# [Exercises to complete]
1 > Answer these questions about the blog posts:
(a) What did the writer use to fill the flannel tubes?
(b) What was the value of the gift certificate the writer received?
(c) Why were all the doors open two days before Christmas?
2 > Write out the part of the blog posts starting at "No, I don't" and ending at "gifts as needed.", swapping "flannel" for "cotton".

# start of Document passage

Tuesday, December 27, 2005

Christmas Hangover?

I feel like I'm still waiting for Christmas. Even though I know it didn't pass me by, I still feel like I wasn't completely present. I didn't hear enough Christmas music. I didn't enjoy enough Christmas lights and decorated houses. I didn't put up enough decorations in our own house. I didn't serve enough. I didn't feel Christmas this year.

I enjoyed my presents, I enjoyed giving the presents I gave and I chose very thoughtful ones for my loved ones and got very thoughtful ones in return. I got a lot of Christmas cards and season's greetings from friends.

But it's December 27th, and I feel like I'm still waiting for the big day.

It could be something as simple as the lack of weather. Two days before Christmas we had all our doors open because it was so dang warm. But that seemed to be a nation-wide problem. It was warm everywhere, unseasonably so.

Or maybe Christmas was just so good that it seems a bit unreal. Because it really was. Terrific. Great. Wonderful. I have a great family and a great family of choice that I spend the holidays with, and I am surrounded by love and affection.

Christmas was good, but I want to feel more, be more, do more. And I hate waiting for next year for that to happen, but when something only comes once a year, I have no other choice. So I will work up to that throughout the year by being more me, more present, more in the moment.

Wednesday, December 21, 2005

Regifting

I hate sewing. I know that for some people it is relaxing, but for me it is a huge stressor. I hate it so much, that I decided to sew Christmas gifts for work associates this year.

No, I don't think there's a correlation between my hatred of sewing and my feelings towards my coworkers. It just seemd like an easy present to make. It was, I didn't hate doing it, and everyone was impressed with it.

I made microwavable sacks -- the kind that you can buy in the mall for $20. You microwave it for a couple of minutes and the herby smell coupled with the moist heat from the grains is supposed to relax sore muscles, etc. Mine were made by filling flannel tubes I made with rice and some good smelling sachet stuff. And I used different material for different people -- a manly-man hunting-fishing pattern for the men, cutesy snowflakes for the women, and then some generic lavender and blue ones for .... well, there's not another gender, but just to use generically as gifts as needed.

The women were all thrilled with their gift. The upper boss was perplexed when I gave it to him, but probalby because he's not used to us underlings giving him gifts, and he was busy plus on the phone. I'm sure it was just a perplexing moment for me to be giving it to him.

My immediate supervisor, who is just weird towards me anyway, was especially weird about this. He's just on the upswing of a bad cold, so when I gave him his manly-man rice sock and told him what it was and how to use it, I suggested that he could start using it now for his cold. He said it would make his wife happy and he was just going to regift it to her and put it in her stocking.

He's so subtle, this guy. I offered to give him a blue one instead which offer he immediately accepted. Well, I reasoned, at least he's honest about what he's going to do with it.

When I got back from lunch, there was a card and package on my desk from him. This is a vast improvement over last year when I got nothing from him, and the year before he gave me somthing anonymously, so I could never really properly thank him for it.

This year, I was pleased to receive a $10 Coldstone gift certificate. That was in the card. Intrigued that there could be even more than that, I opened the package with some trepidation. It was a box of hazlenut biscotti.

I don't drink coffee, which he knows. I don't like biscotti, and I don't like hazlenut flavoring.

# end of Document passage
# start of Dataset content

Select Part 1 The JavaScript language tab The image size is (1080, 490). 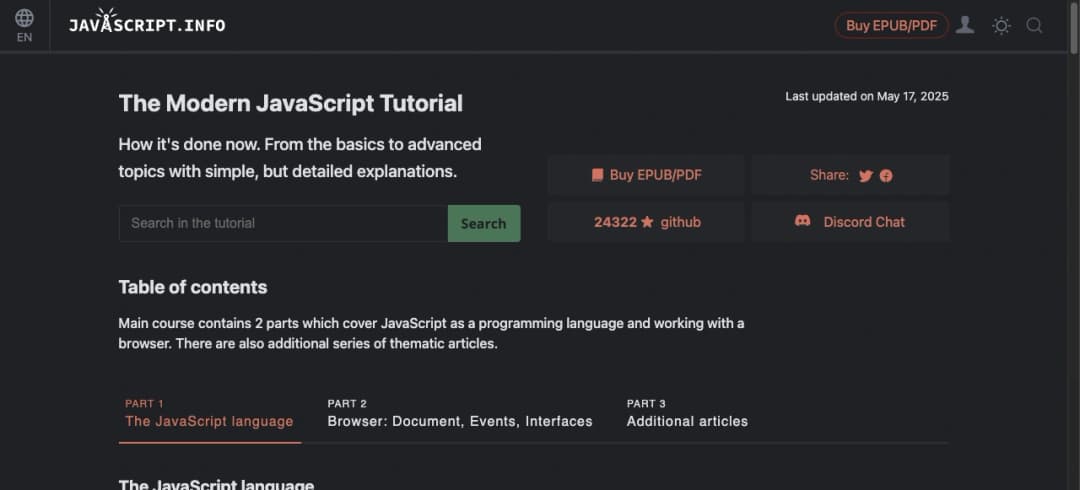209,414
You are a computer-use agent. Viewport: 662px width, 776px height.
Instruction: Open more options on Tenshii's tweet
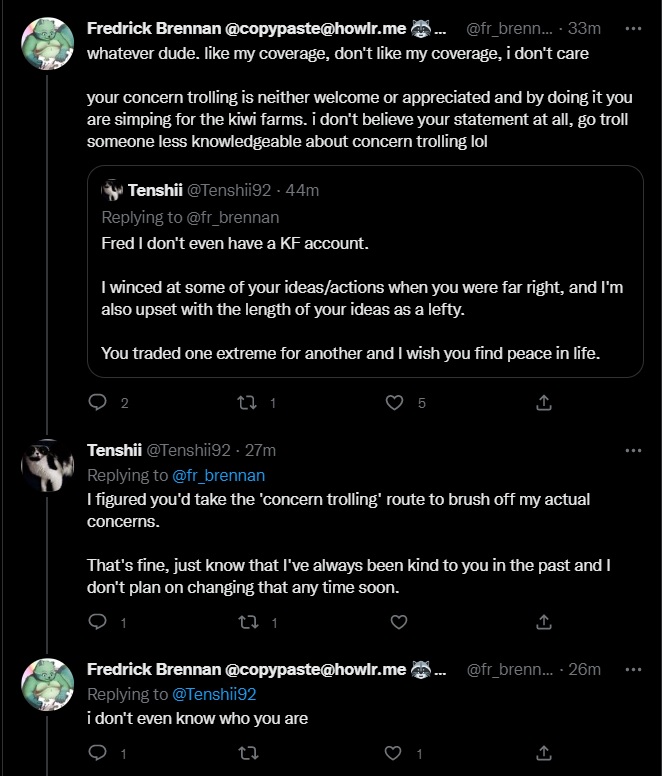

# end of Dataset content

# [Results for the exercise]
1 >
(a) Rice and some good-smelling sachet stuff.
(b) $10.
(c) Because it was so warm.

2 >
No, I don't think there's a correlation between my hatred of sewing and my feelings towards my coworkers. It just seemd like an easy present to make. It was, I didn't hate doing it, and everyone was impressed with it.

I made microwavable sacks -- the kind that you can buy in the mall for $20. You microwave it for a couple of minutes and the herby smell coupled with the moist heat from the grains is supposed to relax sore muscles, etc. Mine were made by filling cotton tubes I made with rice and some good smelling sachet stuff. And I used different material for different people -- a manly-man hunting-fishing pattern for the men, cutesy snowflakes for the women, and then some generic lavender and blue ones for .... well, there's not another gender, but just to use generically as gifts as needed.